━━━ Selection
For several decades the economic growth success story has been about the East Asia tigers; China, Vietnam, Taiwan, South Korea, Singapore, Bangladesh and Thailand, among others.
Interestingly the garment industry—a labour intensive, low-skill manufacturing process-- has been one of the catalysts for growth in these Asian countries.
There is however a twist. The garment manufacturing sector is gradually slowing down among the Asia tigers—promising opportunities for other markets such as Kenya where aspects of production cost such as labour inflation remain slightly lower.
China which has for a long time been the world’s leading apparel manufacturer is adopting a service economy, leaving countries like Kenya to fill the void.
Analysts predict that China will shed about 85 million jobs at the bottom end of the manufacturing sector between now and 2030.
“Today, as production costs rise in Asia, Sub-Saharan Africa offers the last frontier in the search for new apparel sourcing markets. With a strong apparel tradition, a large and entrepreneurial workforce, and an attractive business environment, Kenya is a compelling new sourcing,” a new study report on the Kenyan textile and fashion industry says.
━━━━━━
## Given problem 1
Write out the passage on Kenya's garment industry word for word, from "Analysts predict that" to "fashion industry says.".
## Given problem 2
From the rows, pull out the lines from the line with "The image size is (958, 793)." to the line with "coord(19,170)", both included, and reproduce them without any change.
━━━ Given records
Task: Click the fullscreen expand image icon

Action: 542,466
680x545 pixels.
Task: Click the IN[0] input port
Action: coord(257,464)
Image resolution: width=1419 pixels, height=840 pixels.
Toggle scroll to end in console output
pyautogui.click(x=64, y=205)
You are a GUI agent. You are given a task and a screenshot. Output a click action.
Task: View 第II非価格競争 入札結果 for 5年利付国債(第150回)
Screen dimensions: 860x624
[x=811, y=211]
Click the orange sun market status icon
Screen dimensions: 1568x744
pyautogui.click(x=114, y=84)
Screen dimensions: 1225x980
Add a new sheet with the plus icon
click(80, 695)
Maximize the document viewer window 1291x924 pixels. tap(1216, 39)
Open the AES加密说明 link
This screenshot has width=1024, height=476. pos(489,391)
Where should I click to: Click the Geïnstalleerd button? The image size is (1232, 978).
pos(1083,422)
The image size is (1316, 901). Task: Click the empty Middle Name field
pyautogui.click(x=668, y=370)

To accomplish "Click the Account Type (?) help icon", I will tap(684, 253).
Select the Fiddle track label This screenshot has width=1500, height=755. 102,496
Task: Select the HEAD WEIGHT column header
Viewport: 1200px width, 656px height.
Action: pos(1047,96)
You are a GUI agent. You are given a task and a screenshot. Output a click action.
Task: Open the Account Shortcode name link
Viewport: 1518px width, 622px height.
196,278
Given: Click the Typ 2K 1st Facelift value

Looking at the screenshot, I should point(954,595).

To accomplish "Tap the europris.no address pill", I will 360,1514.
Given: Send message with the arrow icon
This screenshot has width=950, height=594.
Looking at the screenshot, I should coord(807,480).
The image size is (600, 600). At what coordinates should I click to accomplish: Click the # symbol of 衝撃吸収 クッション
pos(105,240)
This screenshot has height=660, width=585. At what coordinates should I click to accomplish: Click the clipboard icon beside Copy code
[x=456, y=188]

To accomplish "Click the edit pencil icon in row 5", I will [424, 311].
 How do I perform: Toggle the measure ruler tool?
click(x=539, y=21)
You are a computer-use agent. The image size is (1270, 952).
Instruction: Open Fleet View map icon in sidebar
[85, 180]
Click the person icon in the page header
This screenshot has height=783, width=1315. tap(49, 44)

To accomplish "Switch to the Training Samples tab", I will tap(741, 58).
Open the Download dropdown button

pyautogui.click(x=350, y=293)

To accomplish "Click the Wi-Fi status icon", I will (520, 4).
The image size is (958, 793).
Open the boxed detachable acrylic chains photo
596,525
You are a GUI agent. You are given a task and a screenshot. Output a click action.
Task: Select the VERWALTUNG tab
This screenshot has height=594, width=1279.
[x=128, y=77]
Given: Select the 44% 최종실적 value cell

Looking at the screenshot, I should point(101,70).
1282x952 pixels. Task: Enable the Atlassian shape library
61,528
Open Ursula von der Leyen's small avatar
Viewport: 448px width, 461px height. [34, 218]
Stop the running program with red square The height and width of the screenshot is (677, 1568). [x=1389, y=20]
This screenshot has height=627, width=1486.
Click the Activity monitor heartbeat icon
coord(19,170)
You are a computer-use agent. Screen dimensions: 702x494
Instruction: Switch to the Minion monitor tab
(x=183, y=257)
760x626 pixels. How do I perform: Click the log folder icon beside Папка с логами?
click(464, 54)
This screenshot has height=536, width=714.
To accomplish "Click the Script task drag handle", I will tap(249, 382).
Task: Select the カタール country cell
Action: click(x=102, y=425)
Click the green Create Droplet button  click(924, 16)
━━━━━━
## Response 1
Analysts predict that China will shed about 85 million jobs at the bottom end of the manufacturing sector between now and 2030.
“Today, as production costs rise in Asia, Sub-Saharan Africa offers the last frontier in the search for new apparel sourcing markets. With a strong apparel tradition, a large and entrepreneurial workforce, and an attractive business environment, Kenya is a compelling new sourcing,” a new study report on the Kenyan textile and fashion industry says.

## Response 2
The image size is (958, 793).
Open the boxed detachable acrylic chains photo
596,525
You are a GUI agent. You are given a task and a screenshot. Output a click action.
Task: Select the VERWALTUNG tab
This screenshot has height=594, width=1279.
[x=128, y=77]
Given: Select the 44% 최종실적 value cell

Looking at the screenshot, I should point(101,70).
1282x952 pixels. Task: Enable the Atlassian shape library
61,528
Open Ursula von der Leyen's small avatar
Viewport: 448px width, 461px height. [34, 218]
Stop the running program with red square The height and width of the screenshot is (677, 1568). [x=1389, y=20]
This screenshot has height=627, width=1486.
Click the Activity monitor heartbeat icon
coord(19,170)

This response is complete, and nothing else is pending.